I'm trying to understand the following problem:
Let $k$ be an algebraically closed field of characteristic not $2$. Consider the $k$-algebra $A = k[x_1,\ldots,x_n]/(x_1^2+\cdots+x_n^2)$. For each $n \geq 1$ determine which $k$-points of $\mbox{Spec}(A)$ are smooth and for the non-smooth $k$-points determine the dimension of the Zariski cotangent space.
First of all, can anyone give me a clean definition of smooth and non-smooth points of $\mbox{Spec}(A)$? I have read on the Wikipedia that if there is an ideal given by some system of equations $g_1=0,\ldots,g_r=0$, where each $g_i$ is in the polynomial ring $k[x_1,\ldots,x_n]$, then $X$ is smooth if it has dimension at least $m$ in a neighborhood of each point and the matrix of partial derivatives $(\frac{\partial g_i}{\partial x_j})$ has rank at least $n-m$ everywhere on $X$. But what to do if on my example the ideal is given not by the system, but only by single equation $x_1^2+\cdots+x_n^2 = 0$?

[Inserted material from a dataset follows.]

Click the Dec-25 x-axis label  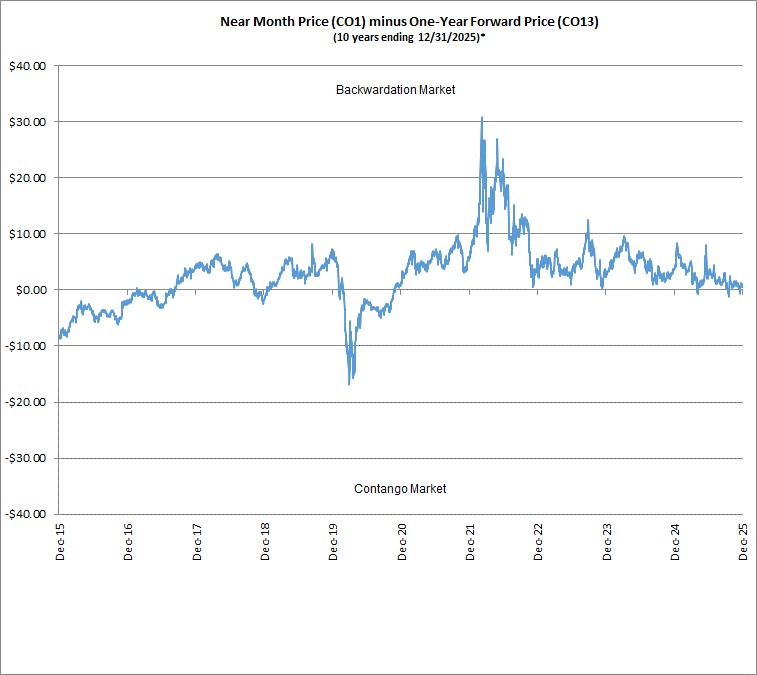pos(743,542)
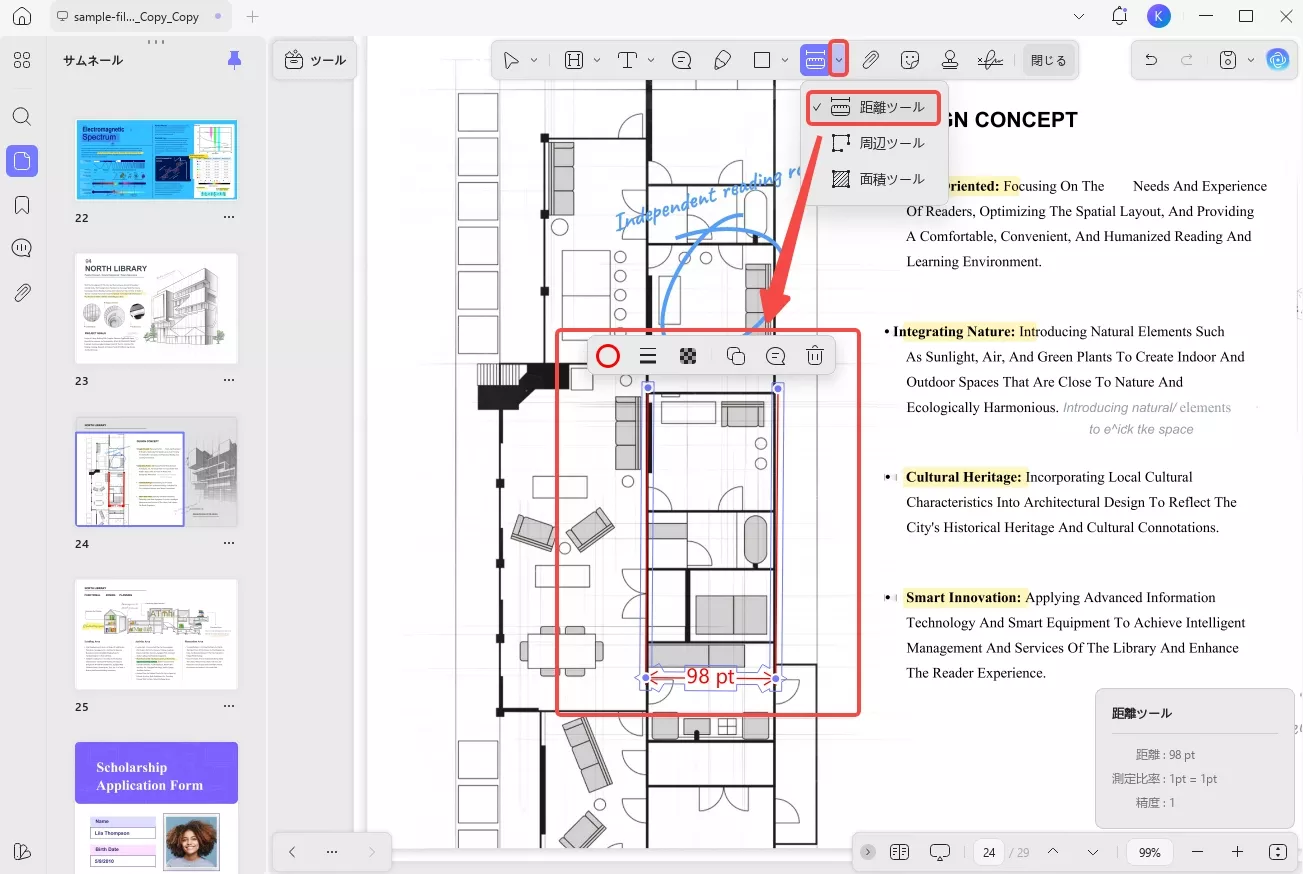Toggle the pinned thumbnail panel

234,60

It seems to me that I understand the case $n=1$ but aren't able to generalize it to greater dimensions.
So, for $n=1$ we have $A = k[x]/x^2$. The solution of $x^2=0$ over $k$ is only zero, but $\frac{d(x^2)}{dx}|_0=2x|_0=0$ and we conclude that this point is non-smooth. By the definition of Zariski cotangent space at a point $P$ it is $m_P/m_P^2$, where $m_P$ is a maximal ideal obtained by localization at $P$. In a polynomial ring the ideal is given by the polynomials without free coefficient, then $m_P/m_P^2 = x/x^2$ which may have dimension $1$ over $k$ (I can't explain why it just seems to me that it is).
Maybe it will be helpful to admit that from general theory $\dim(m/m^2) \geq \dim k = 0$ and $\dim(k[x_1,\ldots,x_n]) = \dim k + n = n$ since $k$ is a field and thus of Krull dimension $0$.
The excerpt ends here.